ÓDIO SEM FIM

Violência contra mulher faz mais duas vítimas na região

Maridos matam as suas companheiras, uma de Limeira e outra de Santa Bárbara, diante dos filhos

Alenita Ramirez/ [email protected]
21/09/2023 às 09:13.
Atualizado em 21/09/2023 às 09:13
Angeliandra (na foto à esquerda), de 32 anos, foi assassinada pelo marido, Silvio de Souza Ferreira, de 36 anos; na foto à direita, Isabela, de 19 anos, foi espancada até a morte pelo companheiro Wesley, de 30 anos (Divulgação)

Angeliandra (na foto à esquerda), de 32 anos, foi assassinada pelo marido, Silvio de Souza Ferreira, de 36 anos; na foto à direita, Isabela, de 19 anos, foi espancada até a morte pelo companheiro Wesley, de 30 anos (Divulgação)

Duas mulheres da macrorregião de Campinas foram brutalmente assassinadas por seus companheiros em menos de 24 horas e diante de seus filhos pequenos. Os crimes ocorreram entre a madrugada e a noite de terça-feira (19), sendo um deles em Limeira e o outro em Ibate, município situado a 157 km de Campinas, onde a vítima era originária de Santa Bárbara d'Oeste. Nesse último caso, a mulher contava com medidas protetivas, porém ainda permanecia presa em um ciclo de violência do qual não conseguira se libertar.

Recentemente, o Governo Estadual implementou um projeto-piloto na capital paulista de monitoramento de indivíduos detidos em flagrante por casos de violência doméstica e outros delitos, os quais são liberados durante a audiência de custódia. Esse programa envolve a utilização de tornozeleiras eletrônicas, e para casos de violência doméstica, o monitoramento será supervisionado pelas Delegacias de Defesa da Mulher (DDM).

Nos primeiros oito meses deste ano, a macrorregião registrou um total de 22 feminicídios, dos quais 11 ocorreram na área de Campinas. Dados da Secretaria de Segurança Pública (SSP) indicam um aumento de 34% nos casos de feminicídio durante o primeiro semestre de 2023 em comparação com o mesmo período do ano anterior, com 111 casos registrados em todo o Estado de São Paulo, em contraste com os 83 do ano passado. Além disso, os registros de medidas protetivas cresceram 17% no primeiro semestre deste ano em comparação com o mesmo período de 2022.

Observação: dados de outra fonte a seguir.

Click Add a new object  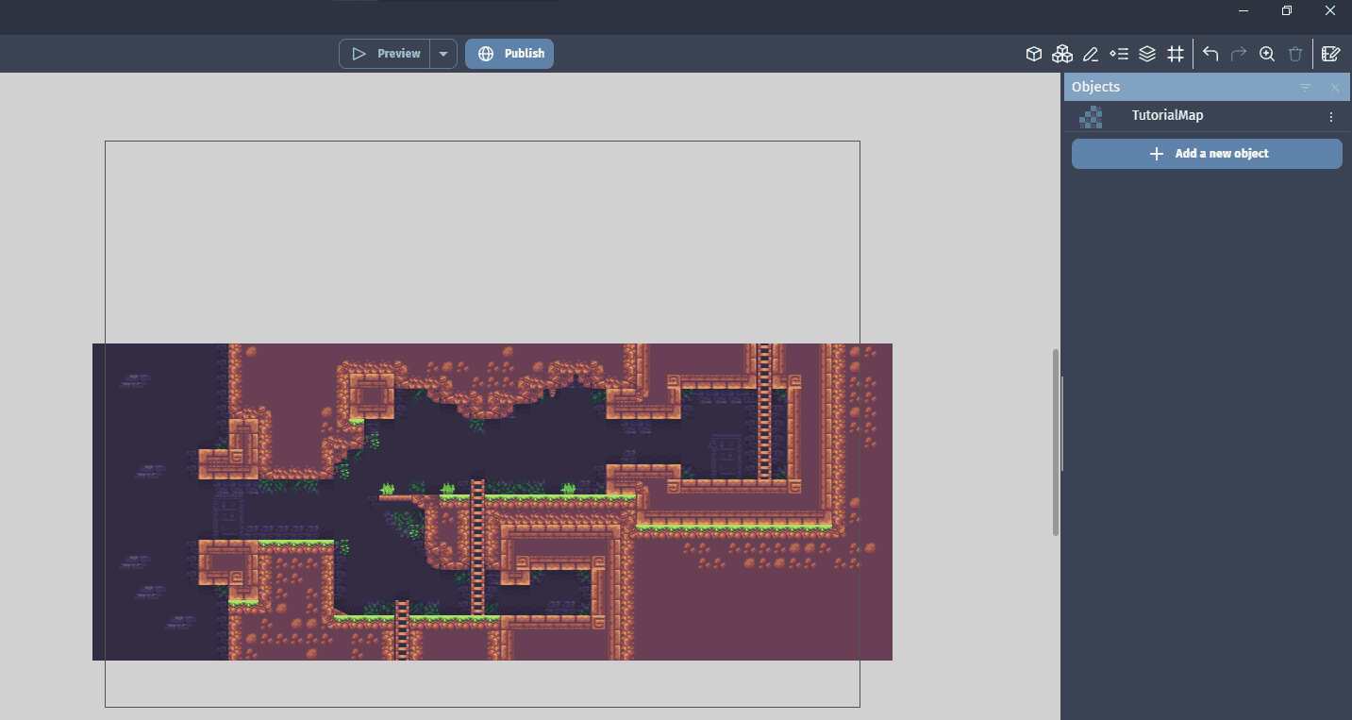click(1207, 154)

No que diz respeito aos crimes em questão, o primeiro ocorreu com a vítima Isabela Cristina da Silva Lopes, de 19 anos, uma dona de casa. Ela era natural de Santa Bárbara d'Oeste e vivia com seu companheiro desde 2021, no Jardim América, em Ibate. A jovem foi brutalmente espancada pelo parceiro, o auxiliar geral Wesley Henrique Bacalan Alonso, de 30 anos, utilizando um cabo de rodo e um cano de alumínio com cerca de 1,10 metros.

De acordo com informações da polícia, Alonso justificou suas ações alegando que estava sendo traído e alegou ter visto o vizinho pulando o muro. No entanto, já havia registros anteriores de acusações semelhantes contra a vítima. As agressões ocorreram diante da filha do casal, uma criança de 3 anos. Vizinhos alertaram a Polícia Militar (PM), que compareceu ao local e encontrou a vítima e sua filha no quintal da residência, pedindo socorro.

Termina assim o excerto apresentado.